While I intend to carry on with the same semi-weekly chunks of personal writing, I miss writing outside myself. I miss, well, the world. So, since I work well on assignment, if there’s something you’d like to learn from me in 2023, drop it in the comments. Deep dives into Chicago neighborhoods? Gossip from the glory days of alt-weeklies? Notes on ducks? Soup recipes? I can deliver. Ask me anything! If there’s something that’s wildly out of my wheelhouse, that’s even better. Write what you know, they tell you. But writing what you don’t know can be the most fun of all. I’m not sure where this will take us, but that discovery is part of the pleasure, right?
I have some personal intentions as well, of course. This year, which has delivered both the highest highs and lowest lows of my life, has changed me in ways I’m still working to articulate. I don’t know that I’m ready to share the rough draft of those thoughts, but top of the list is, of course, doing whatever I can to stay healthy and cancer free, and opening up space to heal not just my beaten-down body but my fractured psyche as well.

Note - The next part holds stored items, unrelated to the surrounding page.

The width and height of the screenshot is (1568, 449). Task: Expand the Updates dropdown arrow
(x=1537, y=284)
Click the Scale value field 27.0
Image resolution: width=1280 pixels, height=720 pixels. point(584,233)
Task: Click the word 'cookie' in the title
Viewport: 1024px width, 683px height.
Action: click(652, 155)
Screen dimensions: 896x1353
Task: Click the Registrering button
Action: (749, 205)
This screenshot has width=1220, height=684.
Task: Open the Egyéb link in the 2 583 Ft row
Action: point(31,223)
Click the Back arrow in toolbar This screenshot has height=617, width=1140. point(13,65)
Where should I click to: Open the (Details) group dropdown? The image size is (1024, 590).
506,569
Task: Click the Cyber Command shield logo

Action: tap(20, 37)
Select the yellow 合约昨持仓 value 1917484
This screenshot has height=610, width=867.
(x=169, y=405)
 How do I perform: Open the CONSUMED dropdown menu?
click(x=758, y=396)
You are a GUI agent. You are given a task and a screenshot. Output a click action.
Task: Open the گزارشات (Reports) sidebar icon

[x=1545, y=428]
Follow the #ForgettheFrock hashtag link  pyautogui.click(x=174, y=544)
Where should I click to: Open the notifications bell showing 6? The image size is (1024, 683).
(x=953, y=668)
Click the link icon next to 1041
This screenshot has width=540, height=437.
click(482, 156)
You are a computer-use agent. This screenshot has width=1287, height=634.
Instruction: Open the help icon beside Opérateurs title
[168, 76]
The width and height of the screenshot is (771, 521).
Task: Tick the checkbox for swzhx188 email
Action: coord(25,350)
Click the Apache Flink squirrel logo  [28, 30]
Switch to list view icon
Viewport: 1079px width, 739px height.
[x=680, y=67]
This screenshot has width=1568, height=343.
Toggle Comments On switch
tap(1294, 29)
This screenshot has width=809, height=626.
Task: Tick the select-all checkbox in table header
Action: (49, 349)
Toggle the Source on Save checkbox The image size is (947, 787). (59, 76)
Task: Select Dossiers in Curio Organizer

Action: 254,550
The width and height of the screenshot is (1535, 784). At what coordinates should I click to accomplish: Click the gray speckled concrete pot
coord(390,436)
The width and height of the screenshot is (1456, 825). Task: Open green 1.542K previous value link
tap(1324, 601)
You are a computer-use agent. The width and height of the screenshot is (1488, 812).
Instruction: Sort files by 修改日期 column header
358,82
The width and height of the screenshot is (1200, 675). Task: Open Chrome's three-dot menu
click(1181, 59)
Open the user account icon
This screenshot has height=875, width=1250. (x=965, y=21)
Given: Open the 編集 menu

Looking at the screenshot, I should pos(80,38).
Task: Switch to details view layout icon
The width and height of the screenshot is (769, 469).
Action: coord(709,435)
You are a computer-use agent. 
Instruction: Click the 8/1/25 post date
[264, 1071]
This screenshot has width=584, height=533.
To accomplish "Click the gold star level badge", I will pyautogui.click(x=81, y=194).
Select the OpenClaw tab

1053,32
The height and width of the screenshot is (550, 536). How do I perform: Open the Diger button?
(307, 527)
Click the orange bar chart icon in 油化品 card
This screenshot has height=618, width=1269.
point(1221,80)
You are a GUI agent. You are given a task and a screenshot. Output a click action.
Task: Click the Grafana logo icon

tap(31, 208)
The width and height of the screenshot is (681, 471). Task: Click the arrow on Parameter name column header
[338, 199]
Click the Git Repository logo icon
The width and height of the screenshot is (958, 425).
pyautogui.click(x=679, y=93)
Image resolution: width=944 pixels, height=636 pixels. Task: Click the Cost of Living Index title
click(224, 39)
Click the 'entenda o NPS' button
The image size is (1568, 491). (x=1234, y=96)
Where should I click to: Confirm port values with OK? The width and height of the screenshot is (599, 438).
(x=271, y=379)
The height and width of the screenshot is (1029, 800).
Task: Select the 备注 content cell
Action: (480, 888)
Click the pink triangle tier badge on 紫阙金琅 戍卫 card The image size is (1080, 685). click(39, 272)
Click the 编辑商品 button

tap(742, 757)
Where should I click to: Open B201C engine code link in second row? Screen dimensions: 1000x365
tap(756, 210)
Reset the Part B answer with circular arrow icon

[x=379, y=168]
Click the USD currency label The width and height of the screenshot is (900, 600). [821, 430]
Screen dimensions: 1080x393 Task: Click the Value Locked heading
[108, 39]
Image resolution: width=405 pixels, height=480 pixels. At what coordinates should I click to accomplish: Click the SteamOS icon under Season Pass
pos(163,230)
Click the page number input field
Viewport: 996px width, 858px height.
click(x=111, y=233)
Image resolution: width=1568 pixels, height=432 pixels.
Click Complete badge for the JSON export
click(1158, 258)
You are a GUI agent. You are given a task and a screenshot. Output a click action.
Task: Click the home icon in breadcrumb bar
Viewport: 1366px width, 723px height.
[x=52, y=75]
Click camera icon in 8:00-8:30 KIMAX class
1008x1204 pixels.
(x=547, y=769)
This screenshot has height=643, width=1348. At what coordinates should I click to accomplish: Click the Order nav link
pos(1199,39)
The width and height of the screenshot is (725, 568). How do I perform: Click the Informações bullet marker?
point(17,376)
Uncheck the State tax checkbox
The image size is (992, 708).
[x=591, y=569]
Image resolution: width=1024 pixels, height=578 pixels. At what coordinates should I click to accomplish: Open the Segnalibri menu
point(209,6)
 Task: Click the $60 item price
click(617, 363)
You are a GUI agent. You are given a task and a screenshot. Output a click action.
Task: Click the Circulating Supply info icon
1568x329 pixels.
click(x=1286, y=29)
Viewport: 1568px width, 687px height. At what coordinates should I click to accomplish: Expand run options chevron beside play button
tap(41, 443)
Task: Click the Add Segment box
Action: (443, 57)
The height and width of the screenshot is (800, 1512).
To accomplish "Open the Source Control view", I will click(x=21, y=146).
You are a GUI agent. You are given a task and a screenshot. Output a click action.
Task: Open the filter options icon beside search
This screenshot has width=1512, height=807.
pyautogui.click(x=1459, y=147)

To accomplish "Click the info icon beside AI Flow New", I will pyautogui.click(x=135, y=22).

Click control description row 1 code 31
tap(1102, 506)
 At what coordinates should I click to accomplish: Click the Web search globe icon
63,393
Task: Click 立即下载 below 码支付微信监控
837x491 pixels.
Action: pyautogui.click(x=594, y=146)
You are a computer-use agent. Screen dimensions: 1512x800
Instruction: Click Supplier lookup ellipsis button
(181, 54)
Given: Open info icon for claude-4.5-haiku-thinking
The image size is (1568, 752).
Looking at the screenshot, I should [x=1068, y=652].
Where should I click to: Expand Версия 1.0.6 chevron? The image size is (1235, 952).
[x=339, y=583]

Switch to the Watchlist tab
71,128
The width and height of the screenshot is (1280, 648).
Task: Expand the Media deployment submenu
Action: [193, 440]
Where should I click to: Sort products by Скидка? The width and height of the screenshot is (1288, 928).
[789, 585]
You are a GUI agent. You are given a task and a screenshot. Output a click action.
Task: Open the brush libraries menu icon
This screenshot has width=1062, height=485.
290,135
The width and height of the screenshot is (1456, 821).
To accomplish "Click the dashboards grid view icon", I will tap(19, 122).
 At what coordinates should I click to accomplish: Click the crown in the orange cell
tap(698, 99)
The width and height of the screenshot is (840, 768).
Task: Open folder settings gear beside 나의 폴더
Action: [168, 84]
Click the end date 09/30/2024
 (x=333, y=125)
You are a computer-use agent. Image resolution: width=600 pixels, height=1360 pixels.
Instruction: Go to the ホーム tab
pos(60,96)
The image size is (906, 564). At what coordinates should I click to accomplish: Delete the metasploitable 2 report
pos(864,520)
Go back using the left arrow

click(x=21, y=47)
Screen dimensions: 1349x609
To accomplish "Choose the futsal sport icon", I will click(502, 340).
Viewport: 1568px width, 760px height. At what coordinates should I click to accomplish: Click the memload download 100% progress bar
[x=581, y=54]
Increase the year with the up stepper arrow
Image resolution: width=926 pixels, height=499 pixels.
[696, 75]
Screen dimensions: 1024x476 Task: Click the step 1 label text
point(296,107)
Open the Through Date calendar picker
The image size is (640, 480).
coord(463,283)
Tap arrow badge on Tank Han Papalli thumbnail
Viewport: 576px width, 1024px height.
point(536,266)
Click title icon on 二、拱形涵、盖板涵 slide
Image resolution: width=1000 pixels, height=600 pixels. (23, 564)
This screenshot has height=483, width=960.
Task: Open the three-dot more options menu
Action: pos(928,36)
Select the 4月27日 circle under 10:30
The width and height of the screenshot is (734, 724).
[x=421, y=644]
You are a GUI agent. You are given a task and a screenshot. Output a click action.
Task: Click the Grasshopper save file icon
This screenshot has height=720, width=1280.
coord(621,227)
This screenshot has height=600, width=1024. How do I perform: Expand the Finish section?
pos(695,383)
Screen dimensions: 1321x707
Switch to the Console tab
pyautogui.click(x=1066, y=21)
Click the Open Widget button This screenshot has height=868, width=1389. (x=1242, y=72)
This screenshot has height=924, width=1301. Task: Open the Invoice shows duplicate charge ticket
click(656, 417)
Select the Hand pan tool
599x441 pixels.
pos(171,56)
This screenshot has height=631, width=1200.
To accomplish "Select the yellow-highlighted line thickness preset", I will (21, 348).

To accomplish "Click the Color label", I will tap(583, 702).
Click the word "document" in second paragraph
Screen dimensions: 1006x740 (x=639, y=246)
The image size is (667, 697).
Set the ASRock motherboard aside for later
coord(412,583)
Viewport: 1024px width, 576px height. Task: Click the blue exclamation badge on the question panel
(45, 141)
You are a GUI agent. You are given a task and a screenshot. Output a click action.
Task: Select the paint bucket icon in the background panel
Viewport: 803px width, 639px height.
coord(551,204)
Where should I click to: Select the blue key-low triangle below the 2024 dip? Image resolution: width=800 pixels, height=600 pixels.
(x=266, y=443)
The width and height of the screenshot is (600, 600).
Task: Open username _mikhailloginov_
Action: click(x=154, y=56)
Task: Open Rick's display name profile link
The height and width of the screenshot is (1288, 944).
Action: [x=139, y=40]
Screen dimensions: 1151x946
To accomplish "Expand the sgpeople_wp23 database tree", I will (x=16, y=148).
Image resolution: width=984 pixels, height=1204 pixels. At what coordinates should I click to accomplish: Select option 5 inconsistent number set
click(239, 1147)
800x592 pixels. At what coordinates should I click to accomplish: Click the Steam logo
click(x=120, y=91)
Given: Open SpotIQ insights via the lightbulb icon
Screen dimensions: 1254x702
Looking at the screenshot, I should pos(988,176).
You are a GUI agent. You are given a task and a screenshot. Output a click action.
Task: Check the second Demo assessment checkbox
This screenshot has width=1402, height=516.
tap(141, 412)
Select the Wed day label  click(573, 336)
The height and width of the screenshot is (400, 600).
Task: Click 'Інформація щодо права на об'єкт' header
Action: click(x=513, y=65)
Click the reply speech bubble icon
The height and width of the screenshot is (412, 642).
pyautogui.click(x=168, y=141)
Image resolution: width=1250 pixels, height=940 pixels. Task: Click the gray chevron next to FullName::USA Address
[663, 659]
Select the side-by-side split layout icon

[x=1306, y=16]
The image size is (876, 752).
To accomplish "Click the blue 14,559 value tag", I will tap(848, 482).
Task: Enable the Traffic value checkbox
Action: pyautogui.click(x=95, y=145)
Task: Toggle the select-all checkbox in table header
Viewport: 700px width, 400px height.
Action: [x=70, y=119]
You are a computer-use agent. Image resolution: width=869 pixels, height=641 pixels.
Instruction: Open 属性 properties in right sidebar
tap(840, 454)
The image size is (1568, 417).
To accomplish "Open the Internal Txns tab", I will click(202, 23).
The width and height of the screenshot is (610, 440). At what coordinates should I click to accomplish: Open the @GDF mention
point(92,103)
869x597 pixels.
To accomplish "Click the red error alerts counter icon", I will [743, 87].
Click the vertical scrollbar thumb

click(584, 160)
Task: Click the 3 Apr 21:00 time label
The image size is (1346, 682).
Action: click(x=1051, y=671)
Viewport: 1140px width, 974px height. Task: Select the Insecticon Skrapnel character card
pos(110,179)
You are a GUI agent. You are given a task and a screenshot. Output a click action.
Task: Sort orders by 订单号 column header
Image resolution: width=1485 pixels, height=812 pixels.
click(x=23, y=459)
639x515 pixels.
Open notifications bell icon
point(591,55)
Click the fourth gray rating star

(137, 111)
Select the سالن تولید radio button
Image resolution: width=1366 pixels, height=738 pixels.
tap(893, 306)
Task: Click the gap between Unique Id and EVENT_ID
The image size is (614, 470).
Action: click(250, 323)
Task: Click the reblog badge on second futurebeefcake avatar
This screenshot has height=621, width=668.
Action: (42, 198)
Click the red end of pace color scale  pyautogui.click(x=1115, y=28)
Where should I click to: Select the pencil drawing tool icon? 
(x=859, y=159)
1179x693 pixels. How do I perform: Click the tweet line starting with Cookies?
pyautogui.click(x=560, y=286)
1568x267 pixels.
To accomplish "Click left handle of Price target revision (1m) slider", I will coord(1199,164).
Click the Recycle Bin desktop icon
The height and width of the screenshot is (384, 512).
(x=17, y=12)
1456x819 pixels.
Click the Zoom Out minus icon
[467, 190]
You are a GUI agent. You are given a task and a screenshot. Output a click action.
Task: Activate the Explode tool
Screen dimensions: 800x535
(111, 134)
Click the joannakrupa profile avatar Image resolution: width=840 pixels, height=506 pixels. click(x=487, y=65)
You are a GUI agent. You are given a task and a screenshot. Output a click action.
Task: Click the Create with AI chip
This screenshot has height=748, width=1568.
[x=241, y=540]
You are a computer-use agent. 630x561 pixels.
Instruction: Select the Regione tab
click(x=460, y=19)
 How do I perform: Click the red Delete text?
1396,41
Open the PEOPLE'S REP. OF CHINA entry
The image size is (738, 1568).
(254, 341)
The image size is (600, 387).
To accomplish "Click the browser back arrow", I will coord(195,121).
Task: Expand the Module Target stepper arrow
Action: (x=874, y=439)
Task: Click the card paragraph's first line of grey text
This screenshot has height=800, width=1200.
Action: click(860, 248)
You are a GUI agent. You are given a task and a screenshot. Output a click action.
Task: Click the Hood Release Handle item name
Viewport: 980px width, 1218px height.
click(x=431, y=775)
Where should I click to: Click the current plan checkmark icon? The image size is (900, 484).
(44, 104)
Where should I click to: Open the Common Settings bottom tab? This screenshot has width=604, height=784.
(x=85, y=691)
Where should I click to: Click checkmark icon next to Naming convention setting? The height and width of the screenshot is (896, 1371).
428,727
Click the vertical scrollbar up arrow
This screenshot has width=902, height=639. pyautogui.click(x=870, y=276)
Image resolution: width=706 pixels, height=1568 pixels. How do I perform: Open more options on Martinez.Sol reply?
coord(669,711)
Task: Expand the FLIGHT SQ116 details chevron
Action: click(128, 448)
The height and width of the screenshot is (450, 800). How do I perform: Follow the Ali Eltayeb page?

This time last year 2022 was the unknown future, and from it bloomed surprises impossible to anticipate. It’s been a trip and a half, and it’s not over yet, but for now let’s just Marie Kondo this shit. Thank you for your service, cancer, but you do not spark joy, so out you go. Bring on the new unknown!
Now, I’m off to yoga. Tonight, we’re celebrating with the early-bird special at a supper club in Wisconsin, so to you I raise my brandy Old Fashioned and say, simply, Happy New Year!
*Or unless it’s super lucrative. Just manifesting, over here.
Happy New Year! First, just needed to say that I read this while sitting in front of the fire in a Wisconsin cabin debating whether to have dinner at the Rock Falls Super Club. I have so enjoyed and admired your writing since coming across your Substack, and just wanted to thank you for your role in helping me to better understand my own cancer journey and the value of sharing it with others.
I have a completely self-serving research/writing idea, but because I'm in marketing, I'll pitch it to you anyway: I am about to transition into a new role at my global holding company of almost 100K people - developing a "cancer coaching" practice that will help employees (and their teams) who are working with cancer, during treatment and in the year that follows. This kind of work-focused cancer coaching exists in places like Europe but (unless my Google just isn't working) basically does not exist in the US - a market where MANY cancer patients are essentially forced to keep working if they want to maintain their health insurance.
Beyond being a support that many patients need - reason enough to do it - I believe that not having a program is a missed opportunity to help an employee become a stronger, more purpose-driven leader, by leveraging the transformational experience patients go through when they are forced to focus energies and confront vulnerability.
I've been given about a year to build this program from scratch - my role will be public in about two weeks, and if all goes well, it will be a topic that people are talking about shortly thereafter. Ping me (is there a way to DM on this platform?) if you're interested in hearing more...
I want to hear how you met Paul, what attracted you to him, describe how you see and know him, how you decided to get married, how is marriage different than not being married.